Linux and 4K disk sectors

March 11, 2009

This article was contributed by Goldwyn Rodrigues

As storage devices become bigger and bigger in capacity, the areal density (number of bits packed per physical square inch) increases; hard drives are now hitting the limits. Hard drive manufacturers are now pushing to increase the basic unit of data transfer in hard drives - physical sector size - from 512 bytes to 4096 bytes (or 4KB) to improve storage efficiency and performance. However, there are a lot of subsystems affected by this change that are currently not ready to accept a 4K sector size.

The first hard drive, the RAMAC, was shipped on September 13, 1956. It weighed 2,140 pounds and held a total of 5 megabytes (MB) of data on fifty 24-inch platters. It was available for lease for $35,000 USD, the equivalent of approximately $300,000 in today's dollars.
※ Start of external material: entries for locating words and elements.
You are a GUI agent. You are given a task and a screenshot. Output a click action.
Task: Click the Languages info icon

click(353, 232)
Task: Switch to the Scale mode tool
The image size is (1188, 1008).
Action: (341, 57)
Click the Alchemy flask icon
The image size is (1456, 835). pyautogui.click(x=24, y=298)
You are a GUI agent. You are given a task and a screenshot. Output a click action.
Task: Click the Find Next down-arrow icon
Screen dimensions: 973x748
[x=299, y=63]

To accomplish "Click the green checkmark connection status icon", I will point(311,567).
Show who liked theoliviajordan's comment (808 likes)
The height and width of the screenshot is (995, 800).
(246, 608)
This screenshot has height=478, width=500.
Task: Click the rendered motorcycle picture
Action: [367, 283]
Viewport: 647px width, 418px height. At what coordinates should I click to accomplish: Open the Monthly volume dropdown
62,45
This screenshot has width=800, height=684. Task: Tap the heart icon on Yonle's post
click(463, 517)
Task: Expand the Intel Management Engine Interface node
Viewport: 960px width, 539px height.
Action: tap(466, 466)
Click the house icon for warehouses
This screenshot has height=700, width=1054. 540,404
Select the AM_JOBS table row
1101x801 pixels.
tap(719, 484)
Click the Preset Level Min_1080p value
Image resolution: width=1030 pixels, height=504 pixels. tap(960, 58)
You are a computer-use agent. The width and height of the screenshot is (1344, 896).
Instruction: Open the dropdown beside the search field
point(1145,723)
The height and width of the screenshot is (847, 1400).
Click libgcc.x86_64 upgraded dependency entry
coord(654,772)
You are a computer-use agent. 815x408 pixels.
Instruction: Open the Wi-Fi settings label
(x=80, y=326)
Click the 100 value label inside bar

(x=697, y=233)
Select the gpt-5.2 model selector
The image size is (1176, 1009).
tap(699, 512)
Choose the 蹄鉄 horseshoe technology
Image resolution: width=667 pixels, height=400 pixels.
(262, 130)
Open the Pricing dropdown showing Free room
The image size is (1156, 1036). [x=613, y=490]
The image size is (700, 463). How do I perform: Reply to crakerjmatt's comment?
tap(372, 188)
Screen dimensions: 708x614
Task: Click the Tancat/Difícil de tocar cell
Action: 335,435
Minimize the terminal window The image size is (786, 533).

We have come a long way since then. Hard drive capacities are now measured in terabytes, but some legacy parameters, such as the sector size, have remained unchanged. The sector size is wired into a lot of data structures in the kernel, for example, the i_blocks field of struct inode stores the number of 512-byte physical blocks it occupies on the media. Even though the core kernel deals with 512-byte sectors, the block layer is capable of handling hardware with different length sector sizes.

Why the Change?

Any sort of data communication must contend with noise. This noise is also present during the data transfer from the magnetic surface of the physical hard drive platter to the head of the hard drive. Noise can be introduced by physical defects on the hard drive platter. Noise such as this is measured with respect to the signal strength, more commonly known as Signal to Noise Ratio (SNR). As disk drive areal density increases, the signal to noise ratio decreases, thereby creating increased sensitivity to defects.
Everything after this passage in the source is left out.